Abriu o volume, folheou umas páginas e encontrou o que procurava. "O livro começa assim", indicou, preparando-se para ler em voz alta. "«No princípio, Deus criou os céus e a terra»", recitou. "«A terra era informe e vazia. As trevas cobriam o abismo e o Espírito de Deus movia-Se sobre a superfície das águas. Deus disse: faça-se luz. E a luz foi feita.»" Ergueu o rosto ossudo. "Reconhecem este texto?"
"É a Bíblia."
"Mais exatamente o início do Antigo Testamento, o Gênesis." Pousou o volume no regaço.

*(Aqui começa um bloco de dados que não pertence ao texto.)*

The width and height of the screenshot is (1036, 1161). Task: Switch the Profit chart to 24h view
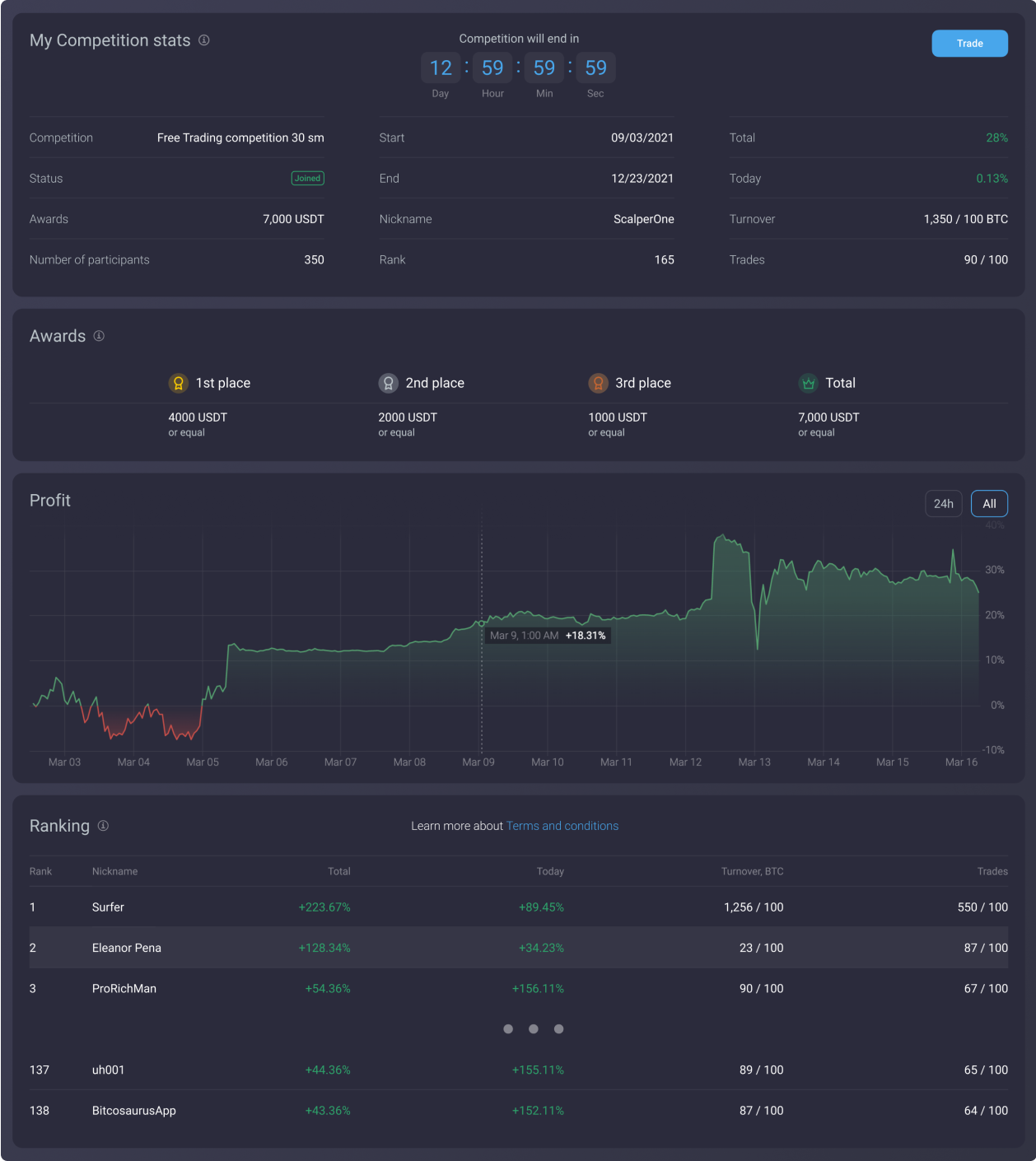943,503
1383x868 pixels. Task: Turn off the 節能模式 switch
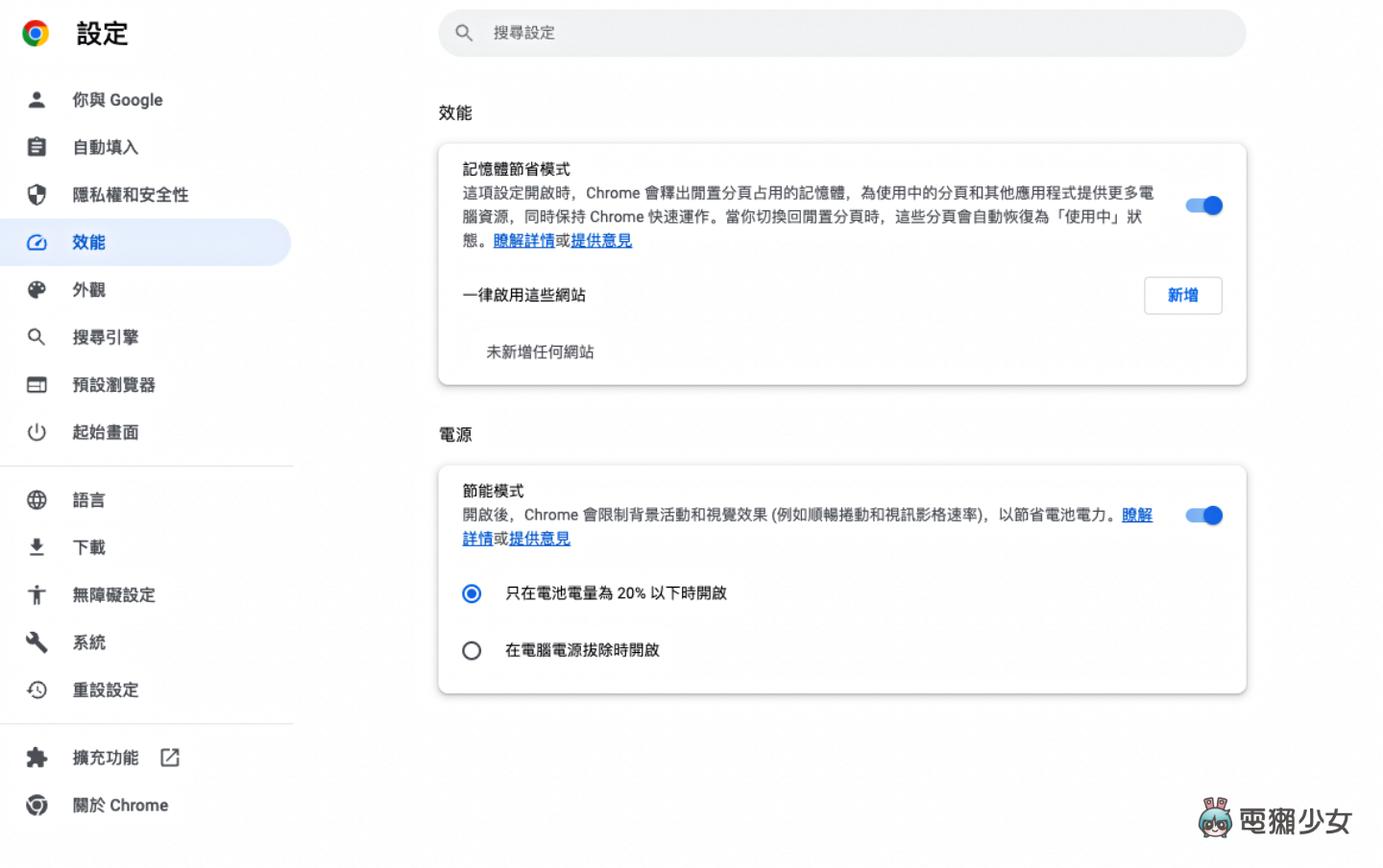[1203, 516]
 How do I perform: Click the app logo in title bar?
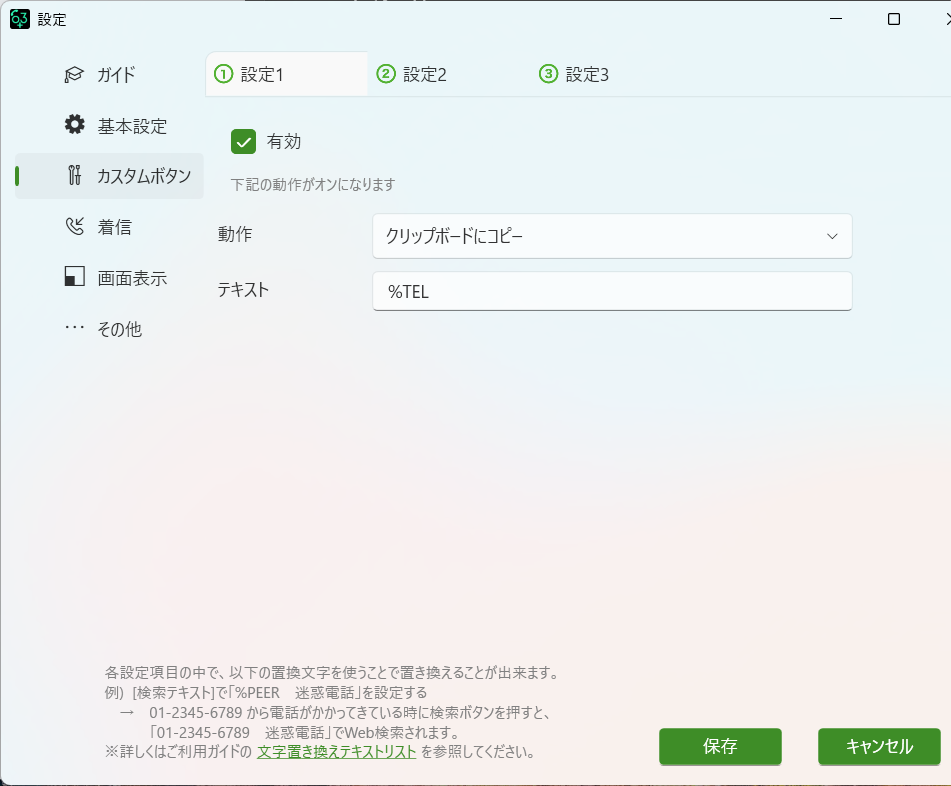(19, 19)
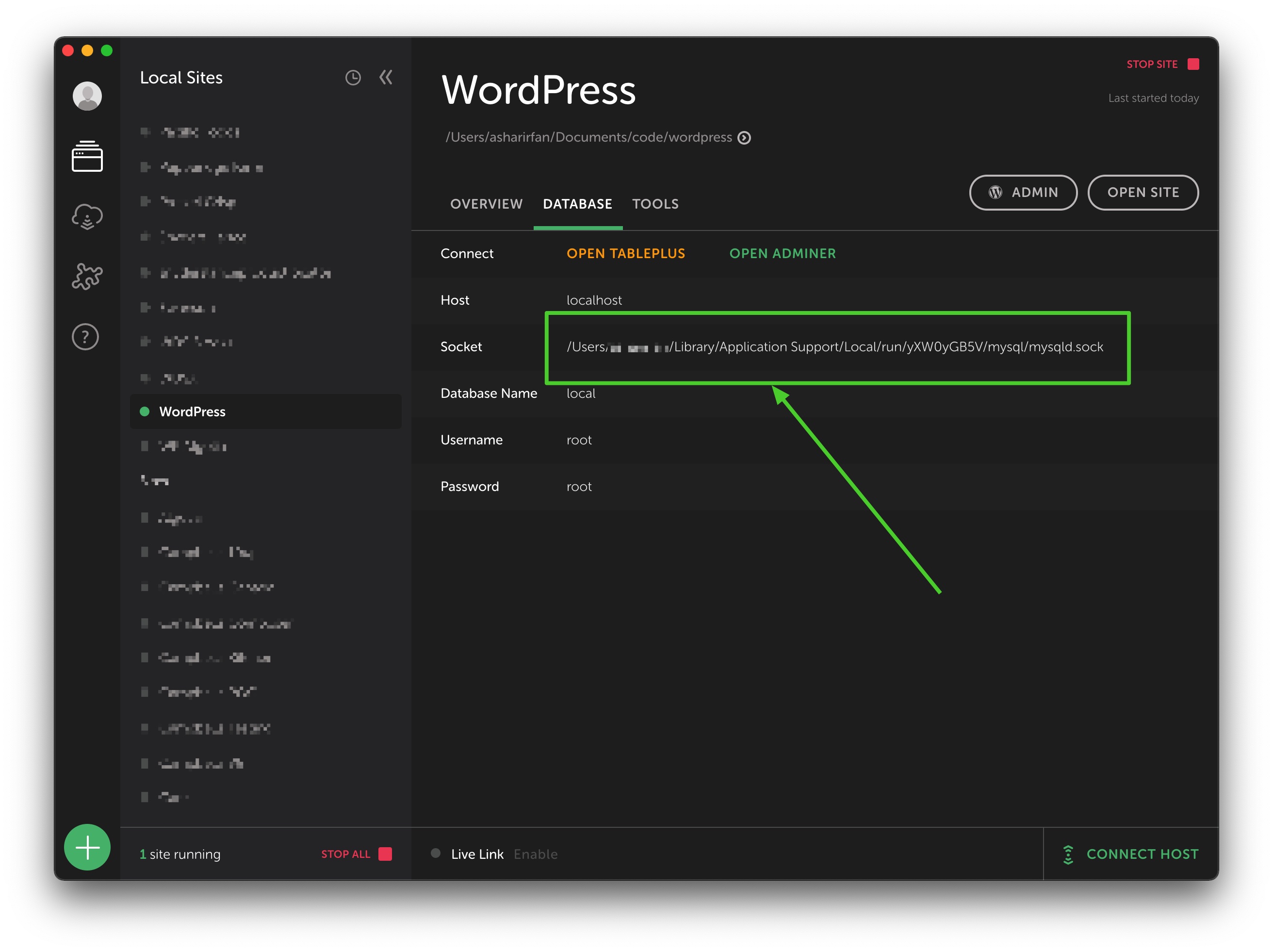1273x952 pixels.
Task: Click the Open Site button
Action: click(x=1142, y=192)
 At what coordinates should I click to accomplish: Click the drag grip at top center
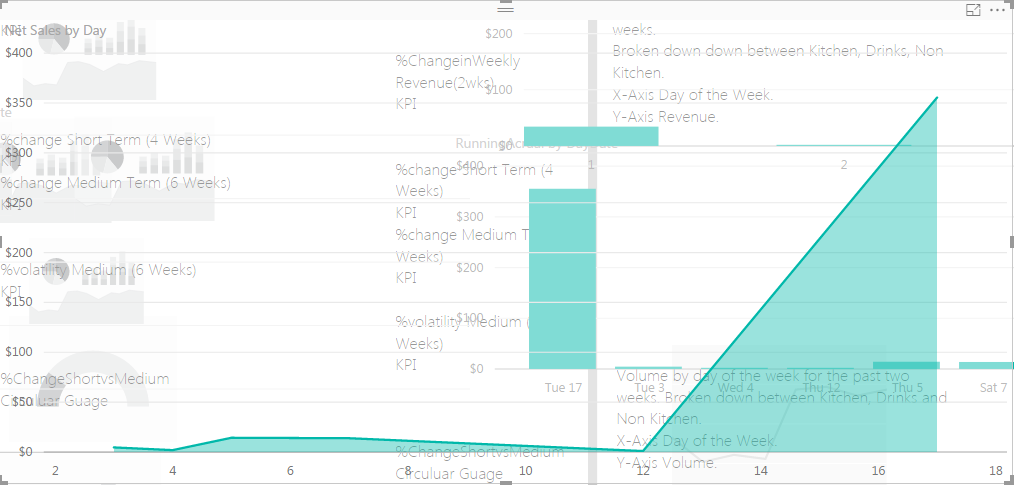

"Toda esta parte do texto interessou Einstein imensamente e por um motivo em particular. É que este trecho fundamental coincide, em linhas gerais, com a ideia do Big Bang." Afinou a voz. "É preciso perceber que, em 1951, o conceito de que o universo começou com uma grande explosão ainda não estava firme na mente dos cientistas. O Big Bang era apenas uma de várias hipóteses, sendo colocada em igualdade de circunstâncias com outras possibilidades, designadamente a do universo eterno. Mas Einstein tinha vários motivos para se inclinar para a hipótese do Big Bang. Por um lado, a descoberta de Hubble de que as galáxias se estavam a afastar umas das outras indiciava que antes elas se encontravam juntas, como se tivessem partido de um mesmo ponto. Por outro, o Paradoxo de Olber, que só se resolve se o universo não for eterno. Um terceiro indício era a segunda lei da termodinâmica, que estabelece que o universo caminha para a entropia, pressupondo assim que houve um momento inicial de máxima organização e energia. E, finalmente, as suas próprias teorias da Relatividade, que assentavam no pressuposto de que o universo é dinâmico, estando em expansão ou em retração. Ora, o Big Bang enquadrava-se no cenário de expansão." Fez uma careta com a boca. "Havia, claro, o problema de saber que coisa era essa que contrariava a retração provocada pela gravidade. Para a resolver, Einstein chegou a propor a existência de uma energia desconhecida, a que chamou constante cosmológica. Mais tarde ele próprio rejeitou tal possibilidade, dizendo que essa ideia tinha sido o maior erro da sua vida, mas presume-se agora que Einstein tinha afinal razão e que há, de fato, uma energia desconhecida que contraria a gravidade e que provoca a expansão acelerada do universo. Em vez de se lhe chamar constante cosmológica, no entanto, chama-se-lhe agora energia escura." Observou os seus dois interlocutores. "Estão a seguir o meu raciocínio?"
"Sim."
"Muito bem", exclamou, satisfeito. "O que Einstein procurou determinar foi se haveria verdade escondida na Bíblia. Ele não estava à procura de verdades metafóricas nem de verdades morais, mas de verdades científicas. Será que era possível encontrá-las no Antigo Testamento?"
Tenzing observou os dois interlocutores, como se esperasse que eles respondessem à sua pergunta. Mas ninguém falou e o bodhisattva prosseguiu a sua exposição.